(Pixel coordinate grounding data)
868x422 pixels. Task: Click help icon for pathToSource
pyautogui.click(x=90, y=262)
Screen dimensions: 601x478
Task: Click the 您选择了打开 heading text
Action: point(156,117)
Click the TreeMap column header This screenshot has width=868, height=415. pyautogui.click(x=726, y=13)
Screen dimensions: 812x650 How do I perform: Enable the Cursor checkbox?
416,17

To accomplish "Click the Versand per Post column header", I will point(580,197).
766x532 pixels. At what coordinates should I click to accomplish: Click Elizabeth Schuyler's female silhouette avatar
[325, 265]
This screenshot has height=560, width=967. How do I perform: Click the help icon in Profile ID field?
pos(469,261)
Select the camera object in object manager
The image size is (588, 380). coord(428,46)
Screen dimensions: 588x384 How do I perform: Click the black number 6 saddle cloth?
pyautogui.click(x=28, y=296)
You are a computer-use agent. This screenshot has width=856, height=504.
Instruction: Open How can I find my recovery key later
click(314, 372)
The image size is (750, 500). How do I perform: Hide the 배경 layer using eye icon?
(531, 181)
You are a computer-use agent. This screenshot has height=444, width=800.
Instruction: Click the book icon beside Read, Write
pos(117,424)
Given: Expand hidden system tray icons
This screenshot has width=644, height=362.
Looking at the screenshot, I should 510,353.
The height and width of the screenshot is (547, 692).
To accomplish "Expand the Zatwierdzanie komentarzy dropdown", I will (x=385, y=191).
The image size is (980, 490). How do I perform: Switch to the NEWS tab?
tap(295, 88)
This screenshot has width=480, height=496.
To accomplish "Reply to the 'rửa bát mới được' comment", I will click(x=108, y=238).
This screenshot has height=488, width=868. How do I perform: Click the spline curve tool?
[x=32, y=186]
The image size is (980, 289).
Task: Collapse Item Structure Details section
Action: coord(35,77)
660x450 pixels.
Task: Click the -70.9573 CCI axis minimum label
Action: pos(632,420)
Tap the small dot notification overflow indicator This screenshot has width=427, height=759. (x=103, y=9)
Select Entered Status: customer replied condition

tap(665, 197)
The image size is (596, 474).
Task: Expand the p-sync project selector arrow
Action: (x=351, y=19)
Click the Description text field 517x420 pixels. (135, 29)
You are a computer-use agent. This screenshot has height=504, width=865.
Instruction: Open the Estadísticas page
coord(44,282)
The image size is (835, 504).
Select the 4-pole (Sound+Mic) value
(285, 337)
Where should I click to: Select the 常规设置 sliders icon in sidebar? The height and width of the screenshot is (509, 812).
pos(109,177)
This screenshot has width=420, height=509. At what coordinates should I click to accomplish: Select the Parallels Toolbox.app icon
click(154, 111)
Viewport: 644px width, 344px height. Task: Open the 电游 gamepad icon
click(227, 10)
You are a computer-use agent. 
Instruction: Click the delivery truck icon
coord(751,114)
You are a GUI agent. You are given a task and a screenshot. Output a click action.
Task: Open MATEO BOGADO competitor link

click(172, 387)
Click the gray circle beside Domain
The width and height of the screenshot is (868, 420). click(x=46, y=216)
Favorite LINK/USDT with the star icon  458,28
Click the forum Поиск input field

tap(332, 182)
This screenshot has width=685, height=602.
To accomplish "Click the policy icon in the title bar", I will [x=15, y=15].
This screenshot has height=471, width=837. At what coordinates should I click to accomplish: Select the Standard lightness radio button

Task prompt: Please reproduce, word for word, every line from the line with "Click the gray circle beside Domain" to the final line above, including both ends.

Solution to this task:
Click the gray circle beside Domain
The width and height of the screenshot is (868, 420). click(x=46, y=216)
Favorite LINK/USDT with the star icon  458,28
Click the forum Поиск input field

tap(332, 182)
This screenshot has width=685, height=602.
To accomplish "Click the policy icon in the title bar", I will [x=15, y=15].
This screenshot has height=471, width=837. At what coordinates should I click to accomplish: Select the Standard lightness radio button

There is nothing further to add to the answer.